Stars have insufficient mass to degenerate into a neutron star may generate a Type 1a supernovae. Some 97% of all the stars in the galaxy are of this size. The last stage of their stellar evolution they become white dwarfs. By this stage nuclear fusion has ceased and the star has contracted into a very dense object, typically with the mass of the Sun and the radius of the Earth. The gravitational collapse is balanced by quantum forces but the condition is unstable. If extra mass is added to the system, from the collision of two stars or from a binary companion, the core temperate can rise sufficiently to allow carbon fusion. Once started a runaway reaction can take place in which all the heavy elements in a matter of seconds. The resulting energy is released as a supernova.
The supernovae produced form very large stars are known as pair-instability supernovae. They are responsible for most of the heavy metals that have been found in the universe.
Supernovae play an important role in the distribution of heavy elements throughout the universe.
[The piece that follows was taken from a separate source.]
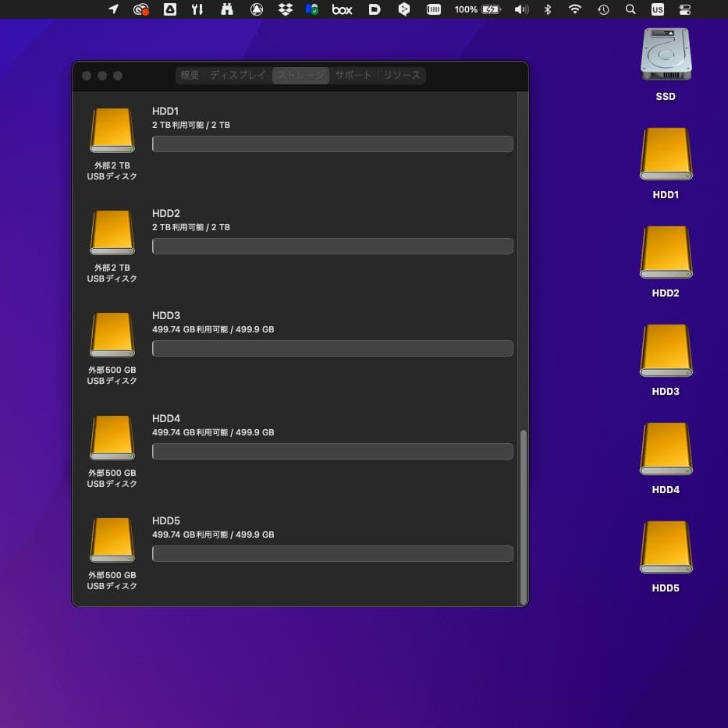This screenshot has width=728, height=728.
Task: Switch to the ディスプレイ tab
Action: tap(237, 75)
The Big Bang produced the hydrogen, helium and lithium in the universe. Stars and supernovae manufactured the elements of higher mass. Type II supernovae are responsible for all the elements heavier than iron. The higher elements were distributed into interstellar space through the explosion of super novae.
Supernovae are also important in the process of star formation. The expanding shock wave from a supernova can sufficiently compress local gas clouds to ignite the fusion reactions. Stars that form in this way are called second or third generation stars because of their use of recycled material. Dust and chemicals thrown out by the supernovae may be important for the formation of solar systems and in the development of life respectively.
This review shows that supernovae are spectacular astronomical events which hold clues to many of the fundamental problems of astronomy. They are useful for determining intergalactic distances, are important in the formation of heavy metals contribute to our understanding of black holes and may even be important to the origin of solar system and life itself.